The 31-year-old didn’t even think about that until somebody mentioned it to him once he got back to the team hotel.
"That’s the first time I thought about it from that standpoint," McGehee said. "I don’t think about whatever I missed out on from last year too often. I’m just happy to be here. It’s not like I was sitting at home collecting dust. I was still playing."
The Marlins wore enough pink on Sunday to resemble a flamboyance of flamingos one could find at the nearby San Diego Zoo.
Miami once again took part in the league-wide initiative to raise awareness for breast cancer research on Mother’s Day.
Christian Yelich and Jarrod Saltalamacchia sported pink-colored cleats. Tom Koehler had pink sunglasses. Others decided to use pink bats and wristbands. For the first time, pink baseballs were used during games.
Garrett Jones not only went with pink shoelaces but an arm sleeve that Giancarlo Stanton usually wears. Two years ago, Stanton blasted a walk-off grand slam against the New York Mets on Mother’s Day.
"We’ve all got them going," Stanton said of his trademark arm sleeve. "I’ll have mine."
With the organization in Southern California, Hill planned on watching one of baseball’s top prospects on Monday.
Alex Jackson, a senior catcher at Rancho Bernando High School, is expected to be one of the top picks at next month’s First-Year Player Draft. He is the last of the remaining elite players the Marlins have yet to see in person.

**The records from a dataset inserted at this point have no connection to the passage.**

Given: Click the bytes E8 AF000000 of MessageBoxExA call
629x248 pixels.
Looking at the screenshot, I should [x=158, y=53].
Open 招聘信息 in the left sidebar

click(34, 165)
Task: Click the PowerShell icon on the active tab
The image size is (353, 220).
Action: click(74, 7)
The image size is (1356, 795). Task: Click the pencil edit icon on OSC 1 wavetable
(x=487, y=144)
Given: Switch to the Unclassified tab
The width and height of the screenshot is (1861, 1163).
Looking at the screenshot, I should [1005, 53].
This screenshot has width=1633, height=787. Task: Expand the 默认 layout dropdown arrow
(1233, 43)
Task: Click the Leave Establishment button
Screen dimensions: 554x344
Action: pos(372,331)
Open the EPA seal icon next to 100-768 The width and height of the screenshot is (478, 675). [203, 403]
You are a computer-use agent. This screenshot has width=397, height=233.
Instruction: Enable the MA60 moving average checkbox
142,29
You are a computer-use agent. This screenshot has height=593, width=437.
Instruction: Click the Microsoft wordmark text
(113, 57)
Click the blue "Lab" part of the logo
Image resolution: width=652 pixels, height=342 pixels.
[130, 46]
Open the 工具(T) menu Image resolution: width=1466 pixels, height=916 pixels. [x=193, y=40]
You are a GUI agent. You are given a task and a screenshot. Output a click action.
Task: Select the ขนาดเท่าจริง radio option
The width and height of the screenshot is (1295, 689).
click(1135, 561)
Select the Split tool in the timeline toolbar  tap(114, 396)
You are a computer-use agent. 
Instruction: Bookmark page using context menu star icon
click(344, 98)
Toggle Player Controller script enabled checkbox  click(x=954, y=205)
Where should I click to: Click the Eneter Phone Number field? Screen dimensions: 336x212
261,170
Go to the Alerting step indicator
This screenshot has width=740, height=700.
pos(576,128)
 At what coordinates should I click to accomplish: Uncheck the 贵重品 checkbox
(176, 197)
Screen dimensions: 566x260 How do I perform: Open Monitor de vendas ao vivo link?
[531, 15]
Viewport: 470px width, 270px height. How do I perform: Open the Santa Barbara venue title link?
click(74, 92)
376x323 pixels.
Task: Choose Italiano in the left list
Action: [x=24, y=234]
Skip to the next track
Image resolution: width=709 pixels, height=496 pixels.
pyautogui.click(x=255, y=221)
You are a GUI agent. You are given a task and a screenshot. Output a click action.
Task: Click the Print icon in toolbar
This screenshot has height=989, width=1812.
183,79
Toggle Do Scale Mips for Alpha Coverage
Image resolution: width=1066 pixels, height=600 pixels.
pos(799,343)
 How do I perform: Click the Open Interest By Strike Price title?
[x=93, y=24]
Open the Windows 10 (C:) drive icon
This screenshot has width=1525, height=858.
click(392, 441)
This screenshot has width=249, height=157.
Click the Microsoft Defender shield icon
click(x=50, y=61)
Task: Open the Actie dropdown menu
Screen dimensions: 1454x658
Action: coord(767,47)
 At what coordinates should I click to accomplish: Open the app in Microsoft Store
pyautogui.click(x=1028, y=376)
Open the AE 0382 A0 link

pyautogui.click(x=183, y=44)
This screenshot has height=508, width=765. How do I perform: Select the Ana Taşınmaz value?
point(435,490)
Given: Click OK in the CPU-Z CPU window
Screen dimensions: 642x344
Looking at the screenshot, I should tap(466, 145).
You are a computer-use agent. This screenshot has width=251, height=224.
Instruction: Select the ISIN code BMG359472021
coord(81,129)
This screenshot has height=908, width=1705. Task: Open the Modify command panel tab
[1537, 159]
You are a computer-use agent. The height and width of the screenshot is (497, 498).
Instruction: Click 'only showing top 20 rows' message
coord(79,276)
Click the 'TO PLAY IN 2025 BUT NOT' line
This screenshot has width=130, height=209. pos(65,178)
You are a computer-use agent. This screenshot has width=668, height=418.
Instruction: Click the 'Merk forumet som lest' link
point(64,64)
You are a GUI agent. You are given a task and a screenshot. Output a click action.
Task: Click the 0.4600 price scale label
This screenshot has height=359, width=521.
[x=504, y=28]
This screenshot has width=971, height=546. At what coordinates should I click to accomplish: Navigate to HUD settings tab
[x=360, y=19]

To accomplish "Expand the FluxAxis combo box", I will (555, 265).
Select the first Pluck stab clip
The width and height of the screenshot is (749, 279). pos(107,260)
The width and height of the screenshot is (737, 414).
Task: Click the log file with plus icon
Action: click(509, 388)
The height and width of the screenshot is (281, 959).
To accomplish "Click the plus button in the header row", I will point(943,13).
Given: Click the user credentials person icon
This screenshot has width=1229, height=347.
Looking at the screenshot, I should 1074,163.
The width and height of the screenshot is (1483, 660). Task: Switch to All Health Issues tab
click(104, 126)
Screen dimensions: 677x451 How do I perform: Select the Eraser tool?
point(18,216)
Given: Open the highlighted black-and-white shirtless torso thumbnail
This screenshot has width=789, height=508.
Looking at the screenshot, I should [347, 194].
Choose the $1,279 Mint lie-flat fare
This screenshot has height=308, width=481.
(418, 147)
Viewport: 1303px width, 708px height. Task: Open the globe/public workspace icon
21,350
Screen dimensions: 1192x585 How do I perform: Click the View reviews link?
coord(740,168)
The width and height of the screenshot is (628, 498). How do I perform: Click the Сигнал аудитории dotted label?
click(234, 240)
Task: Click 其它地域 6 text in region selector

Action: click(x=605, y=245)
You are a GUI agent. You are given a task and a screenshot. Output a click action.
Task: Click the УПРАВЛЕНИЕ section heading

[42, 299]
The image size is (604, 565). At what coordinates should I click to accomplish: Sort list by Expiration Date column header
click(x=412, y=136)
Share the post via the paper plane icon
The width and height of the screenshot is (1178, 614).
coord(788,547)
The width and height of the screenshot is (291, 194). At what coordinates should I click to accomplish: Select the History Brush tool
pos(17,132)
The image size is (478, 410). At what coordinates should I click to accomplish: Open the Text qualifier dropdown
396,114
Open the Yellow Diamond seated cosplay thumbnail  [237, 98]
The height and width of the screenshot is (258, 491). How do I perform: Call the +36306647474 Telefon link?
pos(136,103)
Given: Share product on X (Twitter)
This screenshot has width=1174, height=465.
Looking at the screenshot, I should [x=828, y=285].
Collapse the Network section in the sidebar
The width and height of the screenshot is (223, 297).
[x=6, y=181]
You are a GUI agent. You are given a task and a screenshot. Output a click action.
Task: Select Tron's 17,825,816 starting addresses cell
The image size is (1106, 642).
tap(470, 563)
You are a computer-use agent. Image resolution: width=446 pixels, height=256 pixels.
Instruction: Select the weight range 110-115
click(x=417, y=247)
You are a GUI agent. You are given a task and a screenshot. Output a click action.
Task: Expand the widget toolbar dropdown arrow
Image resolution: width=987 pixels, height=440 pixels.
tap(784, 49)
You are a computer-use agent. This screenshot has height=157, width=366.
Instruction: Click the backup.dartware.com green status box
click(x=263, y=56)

Miami has the second overall selection.
"I think we know who’s in consideration to be taken, and I think we’re scouting them up until the last moment," Hill said. "These have been the guys identified by our staff coming into the season. We’re going to get every ounce of information and then get together for our meetings and try to put it all together."
Hill noted that this year’s draft is different from previous ones when there was just one elite player like Stephen Strasburg or Bryce Harper before a noticeable drop-off.
"They’re all talented guys with different backgrounds," Hill said. "Hopefully the one we want will be there and will be a big leaguer for a long time."